What are the lines from the top of the entries through the one with "Viewport: 394px width, 263px height."? Write them out exactly, with no pictures.

========================

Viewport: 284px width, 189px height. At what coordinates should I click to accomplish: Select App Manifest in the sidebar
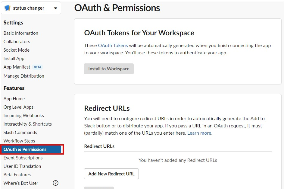coord(17,67)
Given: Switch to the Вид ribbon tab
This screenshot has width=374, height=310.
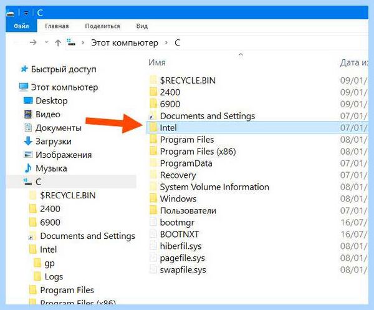Looking at the screenshot, I should [x=142, y=26].
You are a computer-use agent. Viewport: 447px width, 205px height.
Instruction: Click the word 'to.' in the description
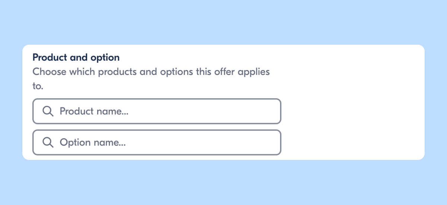tap(38, 86)
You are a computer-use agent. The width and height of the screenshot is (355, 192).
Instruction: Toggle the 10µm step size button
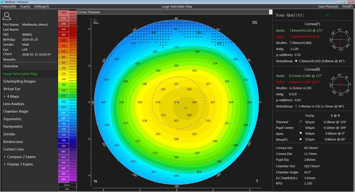67,185
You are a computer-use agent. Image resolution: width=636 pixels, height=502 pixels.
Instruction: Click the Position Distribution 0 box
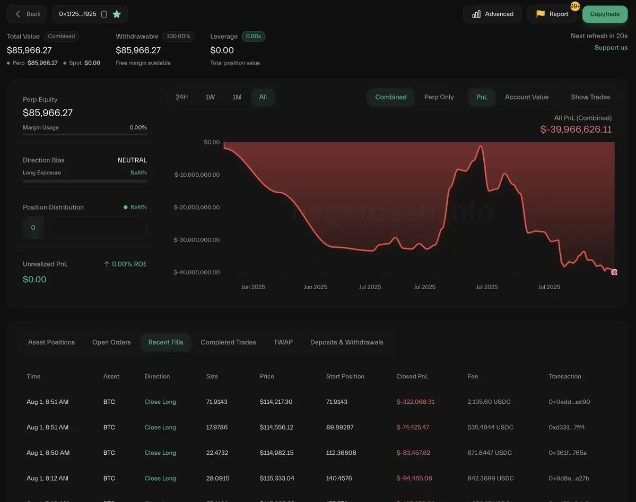pyautogui.click(x=33, y=228)
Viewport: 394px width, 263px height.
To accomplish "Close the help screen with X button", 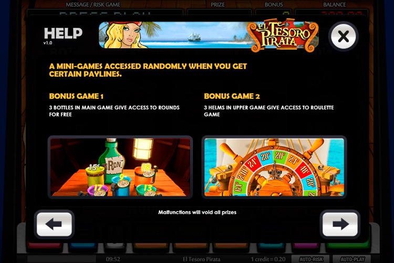I will coord(343,36).
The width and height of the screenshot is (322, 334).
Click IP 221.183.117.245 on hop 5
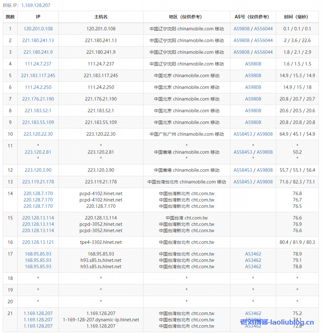point(37,75)
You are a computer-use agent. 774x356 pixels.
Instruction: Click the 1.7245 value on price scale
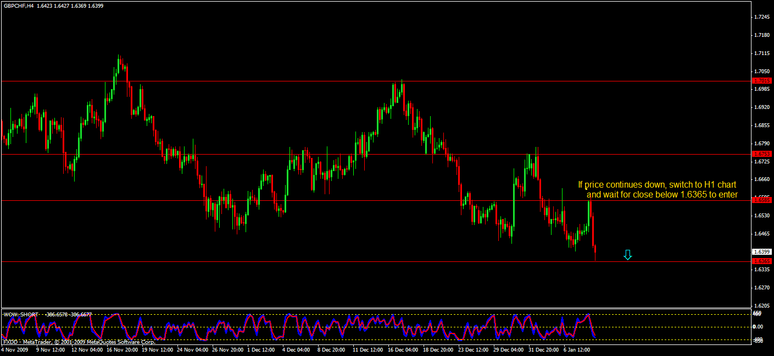(762, 17)
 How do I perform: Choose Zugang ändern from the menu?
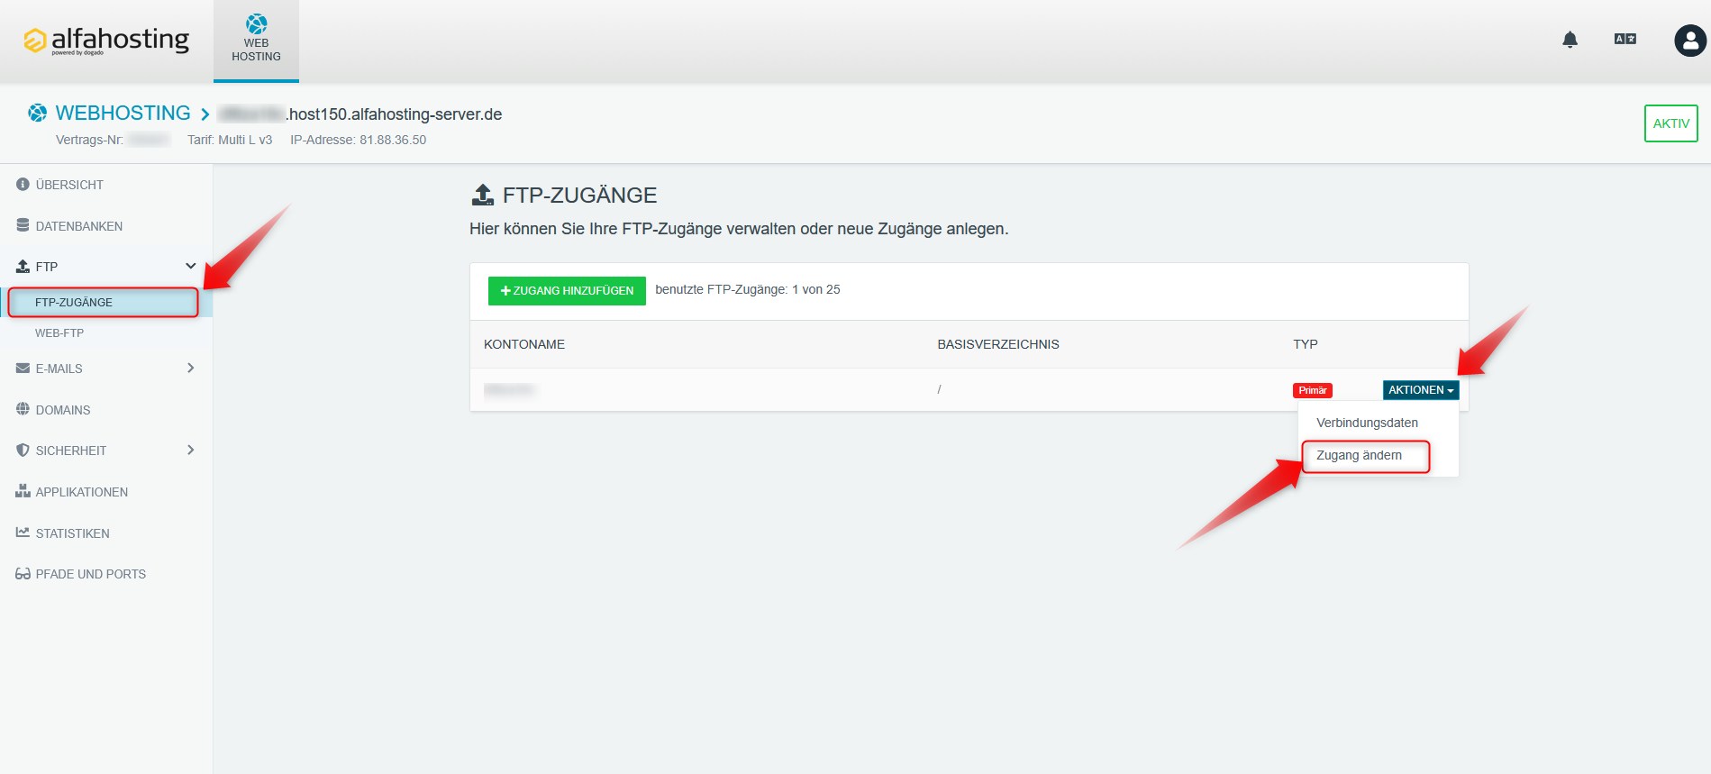pyautogui.click(x=1359, y=455)
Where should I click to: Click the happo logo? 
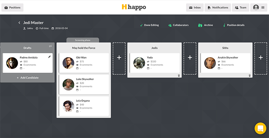pos(134,7)
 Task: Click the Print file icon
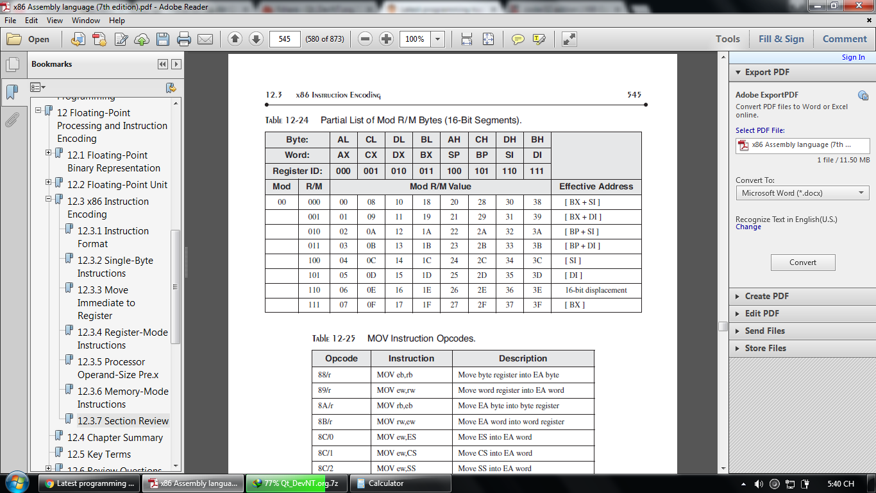(x=184, y=39)
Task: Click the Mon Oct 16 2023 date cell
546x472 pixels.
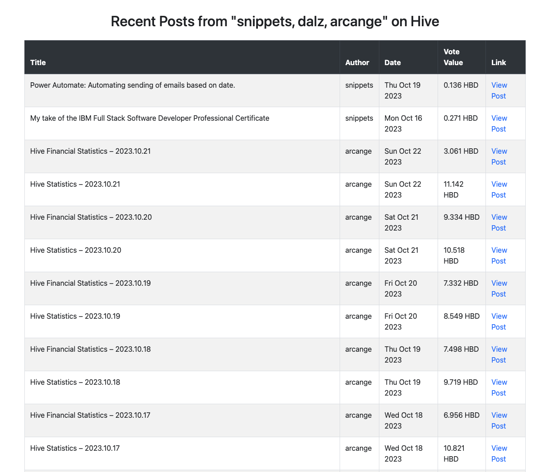Action: click(403, 123)
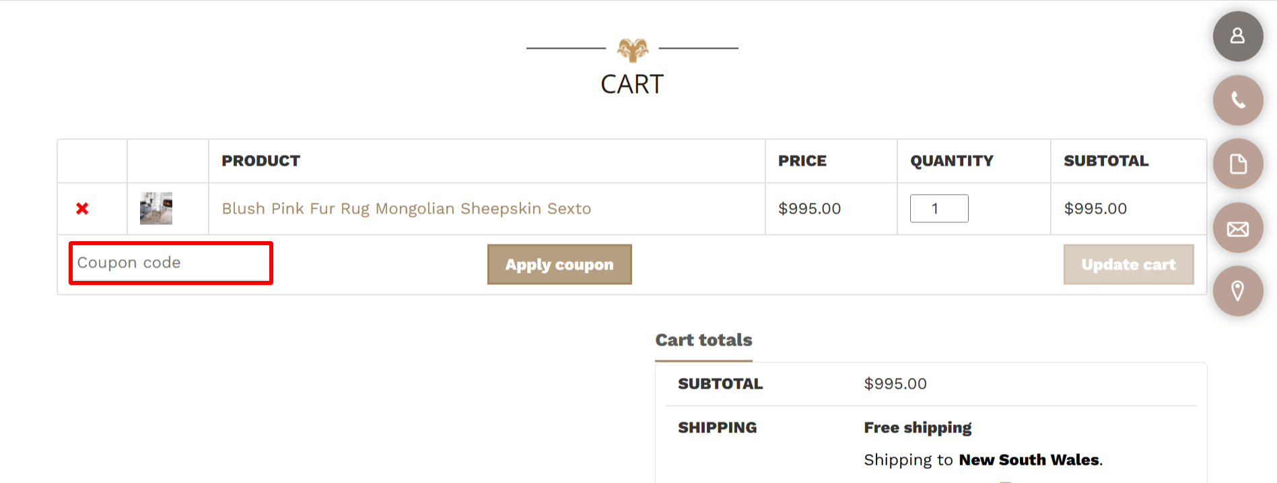
Task: Open the document page icon
Action: coord(1237,164)
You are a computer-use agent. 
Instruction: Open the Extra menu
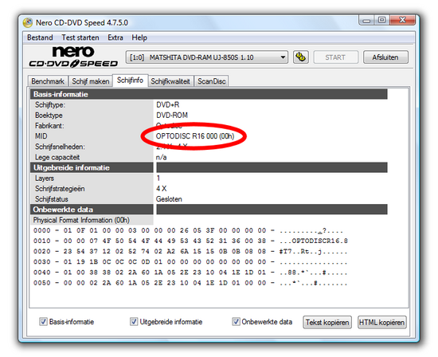[x=115, y=37]
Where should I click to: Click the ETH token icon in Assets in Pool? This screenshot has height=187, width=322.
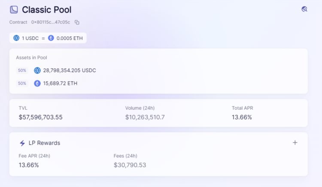(x=37, y=83)
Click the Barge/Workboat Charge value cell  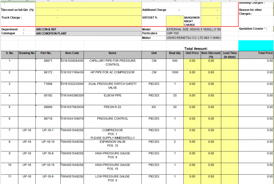coord(211,21)
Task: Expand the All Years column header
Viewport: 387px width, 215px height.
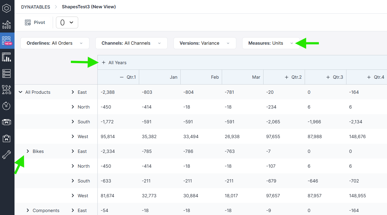Action: 104,63
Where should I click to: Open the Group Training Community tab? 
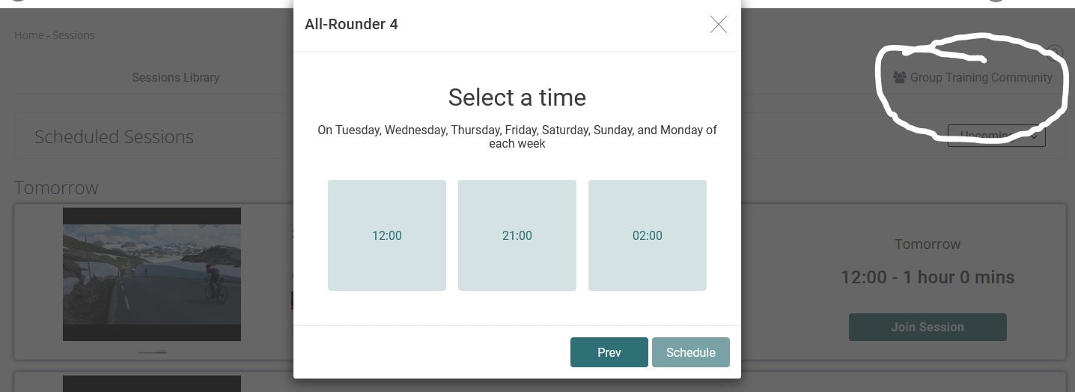point(981,77)
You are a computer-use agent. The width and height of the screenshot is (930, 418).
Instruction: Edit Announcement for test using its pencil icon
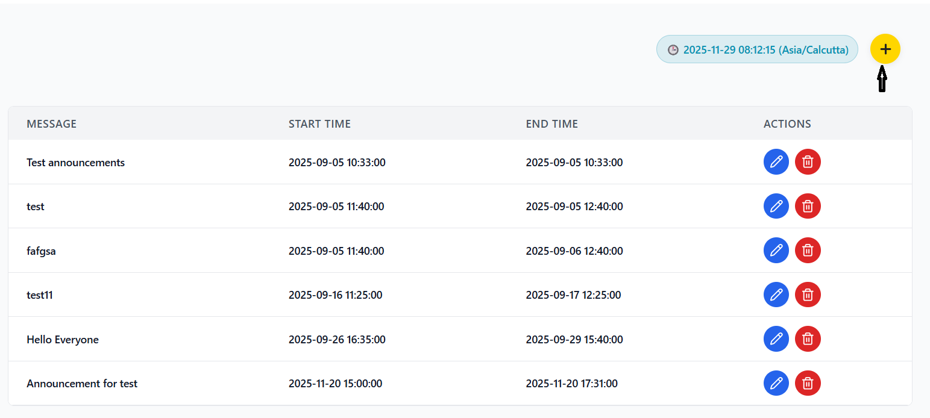776,383
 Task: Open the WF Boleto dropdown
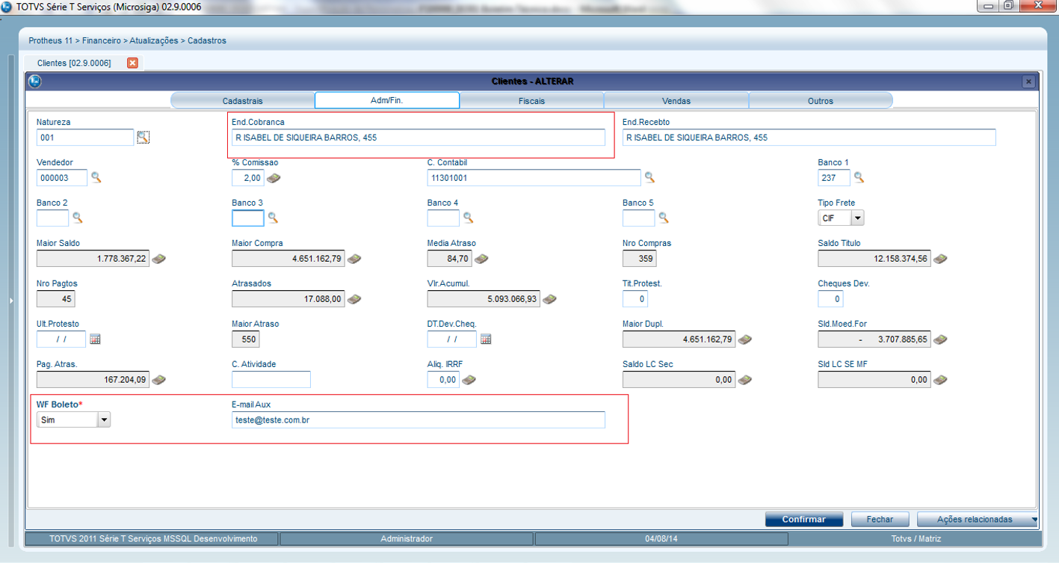[104, 420]
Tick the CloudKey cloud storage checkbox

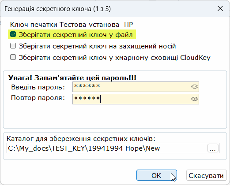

========================

* **Task response**:
Viewport: 284px width, 189px height. At what coordinates should I click to accomplish: Select App Manifest in the sidebar
coord(17,67)
Given: Switch to the Вид ribbon tab
This screenshot has width=374, height=310.
Looking at the screenshot, I should [x=142, y=26].
You are a computer-use agent. Viewport: 447px width, 205px height.
Instruction: Click the word 'to.' in the description
tap(38, 86)
You are a computer-use agent. The width and height of the screenshot is (355, 192).
Instruction: Toggle the 10µm step size button
67,185
You are a computer-use agent. Image resolution: width=636 pixels, height=502 pixels.
Instruction: Click the Position Distribution 0 box
pyautogui.click(x=33, y=228)
Viewport: 394px width, 263px height.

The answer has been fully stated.